Input data section start
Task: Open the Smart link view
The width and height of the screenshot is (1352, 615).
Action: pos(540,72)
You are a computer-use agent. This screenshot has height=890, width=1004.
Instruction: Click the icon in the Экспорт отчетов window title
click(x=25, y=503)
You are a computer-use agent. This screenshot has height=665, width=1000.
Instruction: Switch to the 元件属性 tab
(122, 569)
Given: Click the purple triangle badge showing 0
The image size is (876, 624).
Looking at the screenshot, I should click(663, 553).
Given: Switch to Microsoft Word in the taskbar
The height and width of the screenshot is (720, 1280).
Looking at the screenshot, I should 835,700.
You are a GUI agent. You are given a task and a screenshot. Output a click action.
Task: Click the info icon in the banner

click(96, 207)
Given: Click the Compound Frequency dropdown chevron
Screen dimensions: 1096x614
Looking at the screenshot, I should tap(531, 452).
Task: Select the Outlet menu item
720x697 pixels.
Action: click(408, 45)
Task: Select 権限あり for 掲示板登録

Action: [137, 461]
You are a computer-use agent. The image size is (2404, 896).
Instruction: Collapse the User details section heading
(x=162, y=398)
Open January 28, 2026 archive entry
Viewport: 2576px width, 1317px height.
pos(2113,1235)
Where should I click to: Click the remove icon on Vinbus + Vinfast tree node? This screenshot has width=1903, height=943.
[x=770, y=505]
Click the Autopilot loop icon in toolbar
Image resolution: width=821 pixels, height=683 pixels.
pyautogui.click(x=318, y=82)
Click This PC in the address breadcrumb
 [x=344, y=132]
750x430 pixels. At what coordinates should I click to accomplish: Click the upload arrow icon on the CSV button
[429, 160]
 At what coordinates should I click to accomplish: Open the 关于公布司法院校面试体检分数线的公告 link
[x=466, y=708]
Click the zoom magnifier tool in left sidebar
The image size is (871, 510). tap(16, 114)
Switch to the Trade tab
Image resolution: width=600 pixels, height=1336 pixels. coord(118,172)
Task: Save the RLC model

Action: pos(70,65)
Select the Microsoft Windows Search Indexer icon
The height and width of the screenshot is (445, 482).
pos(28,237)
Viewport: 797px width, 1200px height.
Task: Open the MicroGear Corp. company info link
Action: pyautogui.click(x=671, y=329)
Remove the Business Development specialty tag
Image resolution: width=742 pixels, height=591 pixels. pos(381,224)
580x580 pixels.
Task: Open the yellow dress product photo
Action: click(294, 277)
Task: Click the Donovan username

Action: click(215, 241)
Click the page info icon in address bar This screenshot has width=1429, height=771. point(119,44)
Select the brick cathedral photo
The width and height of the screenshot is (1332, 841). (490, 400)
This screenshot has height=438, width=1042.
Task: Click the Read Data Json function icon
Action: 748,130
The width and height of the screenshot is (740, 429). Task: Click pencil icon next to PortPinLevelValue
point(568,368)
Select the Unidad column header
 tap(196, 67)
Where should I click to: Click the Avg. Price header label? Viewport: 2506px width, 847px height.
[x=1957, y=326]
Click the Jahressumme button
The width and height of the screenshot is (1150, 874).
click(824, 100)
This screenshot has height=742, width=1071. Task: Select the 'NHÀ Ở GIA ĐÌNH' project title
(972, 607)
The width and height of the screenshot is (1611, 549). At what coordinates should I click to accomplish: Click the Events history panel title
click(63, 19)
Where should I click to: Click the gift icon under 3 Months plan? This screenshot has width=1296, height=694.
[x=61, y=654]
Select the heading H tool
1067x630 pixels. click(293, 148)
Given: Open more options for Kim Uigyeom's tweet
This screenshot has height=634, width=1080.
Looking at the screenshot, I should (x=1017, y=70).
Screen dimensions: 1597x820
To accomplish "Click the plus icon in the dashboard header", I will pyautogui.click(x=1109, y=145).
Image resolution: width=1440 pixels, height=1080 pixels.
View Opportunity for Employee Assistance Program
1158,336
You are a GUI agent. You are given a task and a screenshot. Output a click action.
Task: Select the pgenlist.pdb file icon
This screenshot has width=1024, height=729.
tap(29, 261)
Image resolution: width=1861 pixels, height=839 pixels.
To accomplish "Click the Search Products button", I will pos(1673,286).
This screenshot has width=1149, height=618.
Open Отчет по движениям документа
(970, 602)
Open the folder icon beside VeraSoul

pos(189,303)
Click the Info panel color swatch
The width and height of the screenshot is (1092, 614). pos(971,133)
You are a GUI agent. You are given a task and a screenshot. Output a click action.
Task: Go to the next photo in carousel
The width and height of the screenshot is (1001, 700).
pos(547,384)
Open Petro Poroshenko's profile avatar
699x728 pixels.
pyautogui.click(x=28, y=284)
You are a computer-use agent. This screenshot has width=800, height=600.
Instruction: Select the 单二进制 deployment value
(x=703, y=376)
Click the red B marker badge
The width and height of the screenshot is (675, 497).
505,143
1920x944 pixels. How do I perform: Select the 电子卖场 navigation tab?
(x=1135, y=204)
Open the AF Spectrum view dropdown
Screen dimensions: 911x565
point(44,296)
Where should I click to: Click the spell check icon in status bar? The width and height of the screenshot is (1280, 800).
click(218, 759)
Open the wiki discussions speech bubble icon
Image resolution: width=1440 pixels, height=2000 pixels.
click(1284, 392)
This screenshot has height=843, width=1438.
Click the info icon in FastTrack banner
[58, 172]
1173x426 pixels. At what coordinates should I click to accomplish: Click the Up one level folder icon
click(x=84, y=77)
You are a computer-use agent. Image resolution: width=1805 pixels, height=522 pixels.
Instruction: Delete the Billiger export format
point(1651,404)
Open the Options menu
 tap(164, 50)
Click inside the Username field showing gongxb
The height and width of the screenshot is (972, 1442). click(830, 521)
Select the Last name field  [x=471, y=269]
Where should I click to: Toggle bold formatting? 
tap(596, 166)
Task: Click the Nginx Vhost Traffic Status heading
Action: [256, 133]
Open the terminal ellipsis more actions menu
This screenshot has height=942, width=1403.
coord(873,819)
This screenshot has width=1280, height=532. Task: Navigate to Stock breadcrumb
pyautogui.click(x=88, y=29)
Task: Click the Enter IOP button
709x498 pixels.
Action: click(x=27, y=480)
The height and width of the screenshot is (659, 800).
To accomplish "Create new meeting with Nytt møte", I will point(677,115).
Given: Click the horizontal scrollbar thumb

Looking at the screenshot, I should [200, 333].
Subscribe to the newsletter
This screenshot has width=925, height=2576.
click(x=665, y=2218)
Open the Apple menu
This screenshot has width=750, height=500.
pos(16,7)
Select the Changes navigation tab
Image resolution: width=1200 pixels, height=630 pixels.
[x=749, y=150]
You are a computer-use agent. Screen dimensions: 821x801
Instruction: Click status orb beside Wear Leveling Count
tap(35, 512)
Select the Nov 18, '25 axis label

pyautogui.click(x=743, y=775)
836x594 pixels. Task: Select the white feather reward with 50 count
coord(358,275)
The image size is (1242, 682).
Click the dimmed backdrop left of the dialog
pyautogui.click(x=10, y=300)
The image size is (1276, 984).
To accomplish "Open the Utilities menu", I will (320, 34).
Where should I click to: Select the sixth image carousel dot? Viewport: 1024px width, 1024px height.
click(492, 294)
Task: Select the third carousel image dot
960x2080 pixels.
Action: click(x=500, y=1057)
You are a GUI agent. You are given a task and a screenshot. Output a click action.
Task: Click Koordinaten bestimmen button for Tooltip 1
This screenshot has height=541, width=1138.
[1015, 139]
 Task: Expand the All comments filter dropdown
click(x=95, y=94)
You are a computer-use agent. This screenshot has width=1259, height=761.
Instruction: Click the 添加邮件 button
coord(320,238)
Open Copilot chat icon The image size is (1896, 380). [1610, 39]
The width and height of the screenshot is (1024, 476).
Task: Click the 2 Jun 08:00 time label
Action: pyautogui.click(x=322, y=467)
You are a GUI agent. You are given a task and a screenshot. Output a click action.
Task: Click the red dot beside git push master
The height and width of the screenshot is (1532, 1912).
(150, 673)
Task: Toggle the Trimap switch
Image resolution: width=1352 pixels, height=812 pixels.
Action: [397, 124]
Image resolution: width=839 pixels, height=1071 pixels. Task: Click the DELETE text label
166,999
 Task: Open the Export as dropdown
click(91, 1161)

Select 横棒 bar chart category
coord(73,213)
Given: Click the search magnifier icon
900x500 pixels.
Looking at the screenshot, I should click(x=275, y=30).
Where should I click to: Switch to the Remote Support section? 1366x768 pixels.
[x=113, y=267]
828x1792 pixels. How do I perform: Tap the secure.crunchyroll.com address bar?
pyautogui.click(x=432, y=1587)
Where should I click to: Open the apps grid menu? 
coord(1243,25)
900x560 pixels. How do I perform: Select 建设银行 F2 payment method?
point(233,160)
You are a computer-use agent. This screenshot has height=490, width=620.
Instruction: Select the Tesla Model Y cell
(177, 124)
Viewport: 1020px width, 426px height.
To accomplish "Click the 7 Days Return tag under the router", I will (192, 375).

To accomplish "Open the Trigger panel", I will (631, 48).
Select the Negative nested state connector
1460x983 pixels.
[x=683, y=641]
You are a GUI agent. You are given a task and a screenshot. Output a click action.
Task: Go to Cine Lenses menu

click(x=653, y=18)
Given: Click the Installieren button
Input data section end
- **Exercise aim**
Only lines with the word "more" are wanted; pull each of them from the records.

- **Solution to this exercise**
Given: Open more options for Kim Uigyeom's tweet
Open the terminal ellipsis more actions menu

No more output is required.